*Source records*:
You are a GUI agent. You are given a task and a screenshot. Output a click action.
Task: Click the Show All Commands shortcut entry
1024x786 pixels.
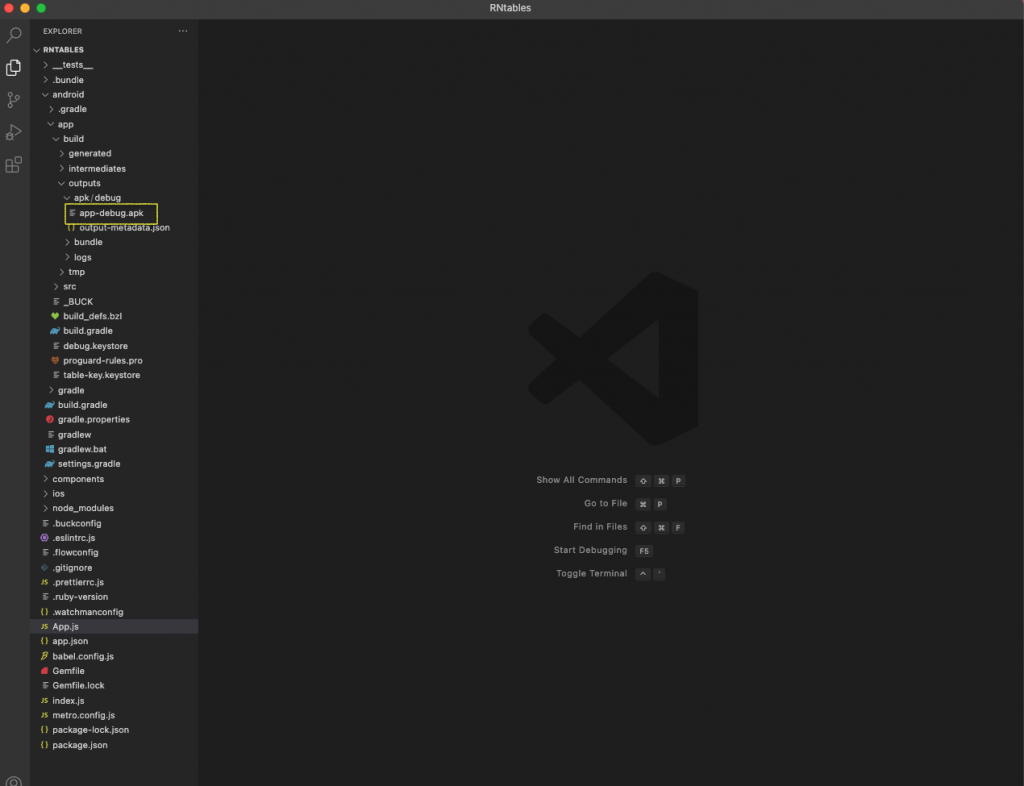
---
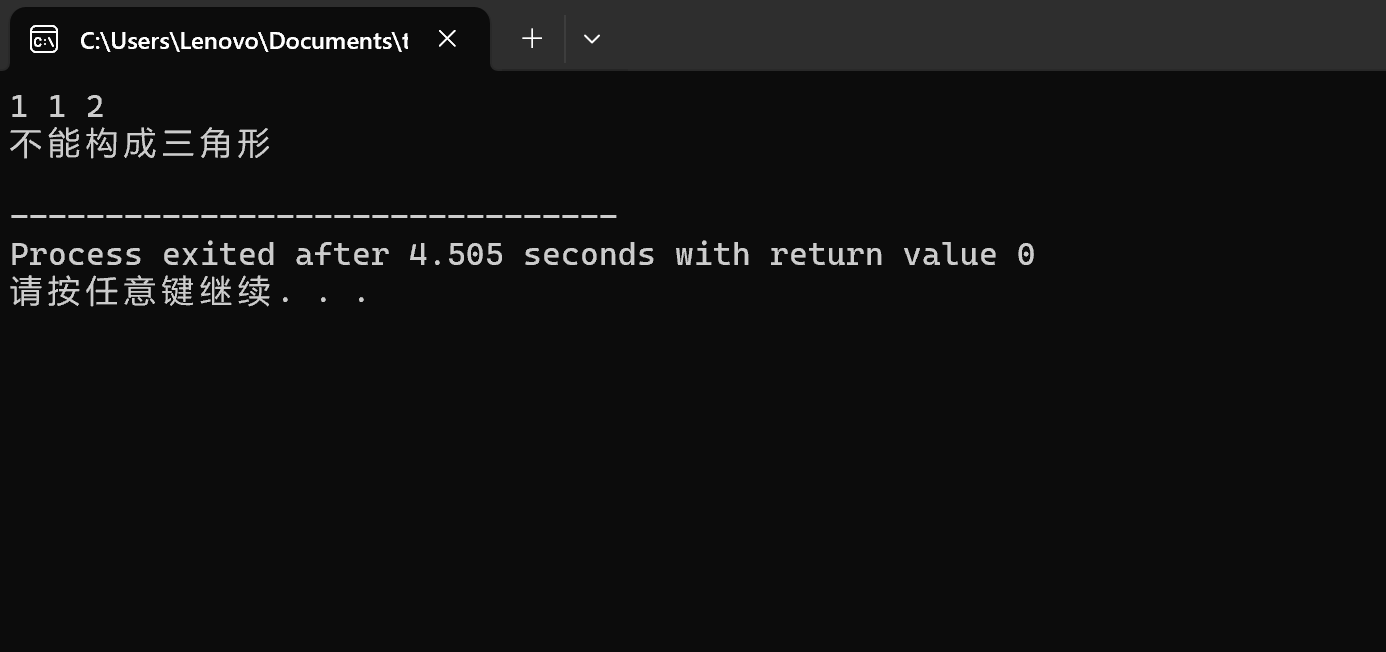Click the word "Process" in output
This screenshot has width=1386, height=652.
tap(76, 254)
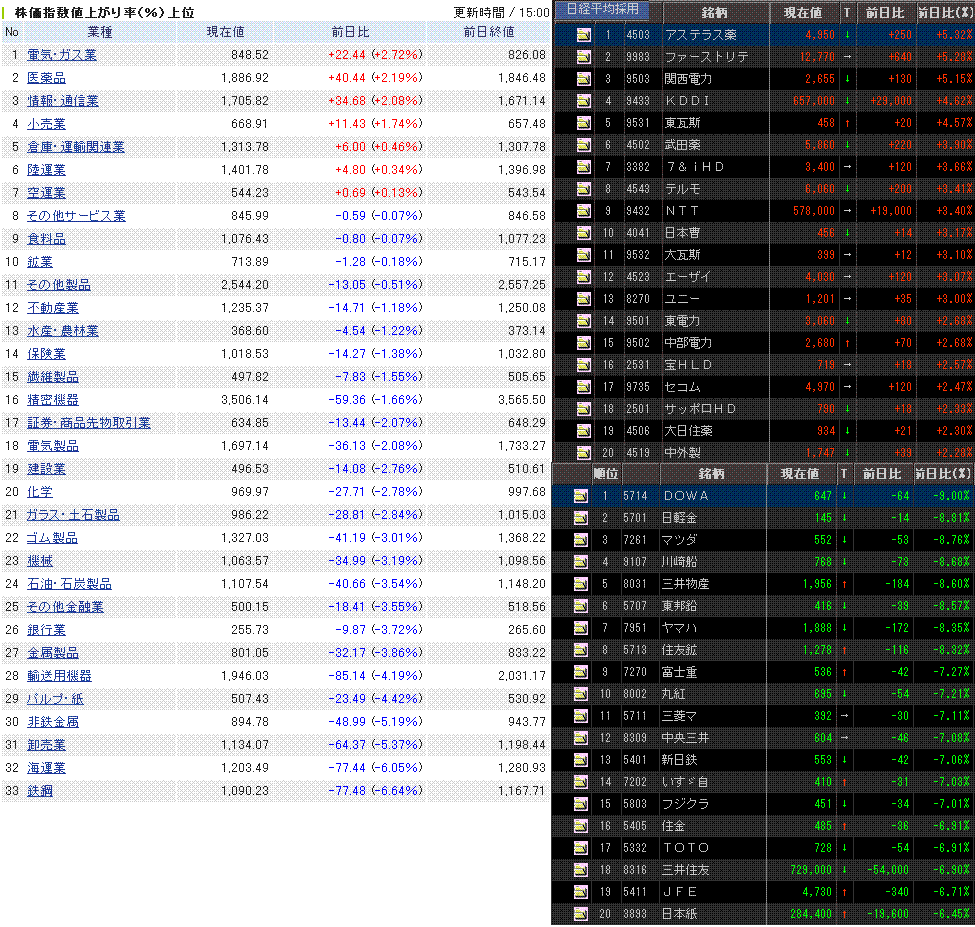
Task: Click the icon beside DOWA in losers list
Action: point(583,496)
--
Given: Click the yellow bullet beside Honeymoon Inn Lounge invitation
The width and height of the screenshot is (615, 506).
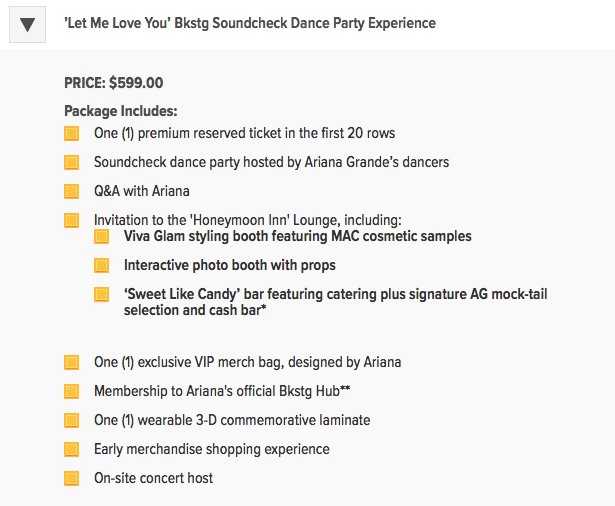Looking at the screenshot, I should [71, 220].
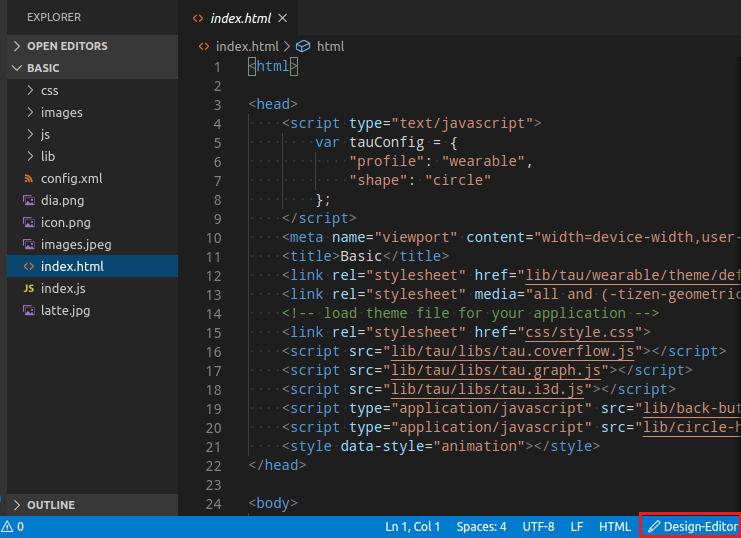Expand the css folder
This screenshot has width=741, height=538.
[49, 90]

*About this task*:
Could you restate, word for word, the lines above from the one with "Task: Click the Show" to the one with "1024x786 pixels.", both included?

*Answer*:
Task: Click the Show All Commands shortcut entry
1024x786 pixels.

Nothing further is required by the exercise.